Manuel de la Peña, a doctor specializing in longevity: “I haven’t met a single supercentenarian who smokes”

The cardiologist is the author of the book 'Guide to living a healthy 120 years', where he gives the keys: active mind, life purpose and healthy eating.

The cardiologist is the author of the book 'Guide to living a healthy 120 years', where he gives the keys: active mind, life purpose and healthy eating.
foto: agencias

The regions known as Blue Zones share a set of traits that, according to cardiologist and longevity expert Manuel de la Peña, help explain why people there routinely live longer, healthier lives.

Across the Blue Zones, residents keep their minds active, maintain a positive outlook, and weave daily exercise and healthy eating into their routines,” says De la Peña, author of Guide to Living Healthy for 120 Years.

But longevity isn’t just about physical habits. “They have a sense of purpose, a life project, and spirituality, calmness, and faith are common traits,” he adds. He also notes that people in these regions “tend to maintain low stress levels thanks to practices that include strong social support systems.”

Among their everyday habits, he highlights “moderate red‑wine consumption—about one to two glasses a day,” a love of gardening, and “a high level of social connection, along with a deep connection to nature.”

Finding ways to de-stress our lives

Stress, however, is one of the biggest threats to longevity in modern society. “Emotional stress is the great scourge of this century,” De la Peña warns. “The body can stay in a state of alert for a while, but if that state becomes chronic, it can lead to psychosomatic exhaustion with countless physical and psychological consequences.” To counter it, he says his book outlines “techniques that effectively help manage stress,” including music, meditation, and relaxation practices.

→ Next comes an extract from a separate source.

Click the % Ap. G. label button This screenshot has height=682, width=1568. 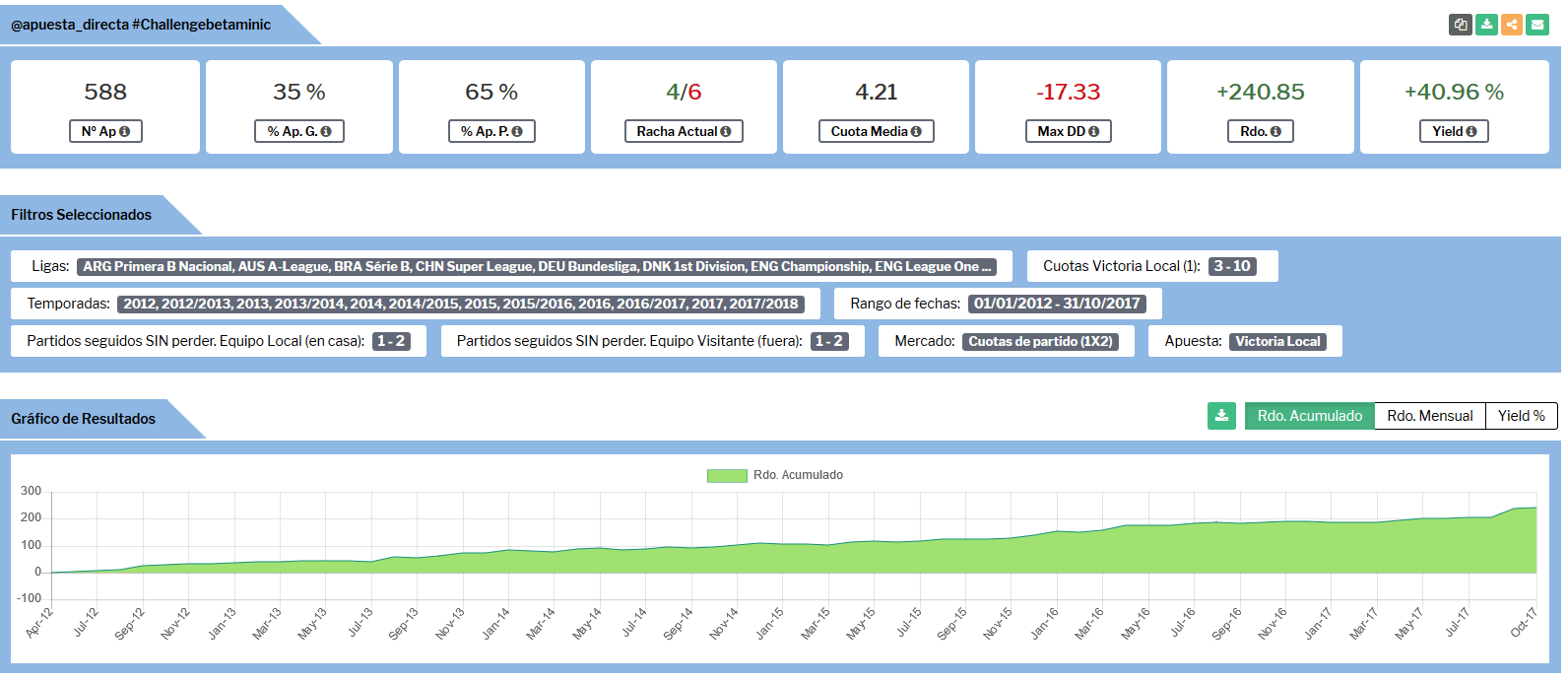298,131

The importance of a healthy diet

When it comes to nutrition, the pattern is clear—and closely aligned with the Mediterranean model. He recommends “a diet rich in vegetables, legumes, and fruits, along with whole grains,” plus “a handful of nuts a day” and “all kinds of fish, especially oily fish.” He also advises avoiding ultra‑processed foods, choosing organic products whenever possible, and consuming “three to four tablespoons of extra‑virgin olive oil daily.”

The harmful habits are consistent across populations: “Smoking, excess weight, obesity, stress, poorly controlled high blood pressure, lack of physical activity, high LDL (‘bad’) cholesterol, and emotional stress,” he lists. And he adds a striking detail: “I’ve never met a supercentenarian who smokes.”

Keep active, stay positive and don’t smoke

On the other hand, the allies of longevity are unmistakable. “Physical exercise, the Mediterranean diet, and music account for 70% of our longevity,” he says. He sums up the common profile of people who live past 100: “They live with deep inner peace, spirituality, and all of them have faith. They eat healthy and are all lean. They all have low cholesterol and very well‑controlled blood pressure. None of them smoke.”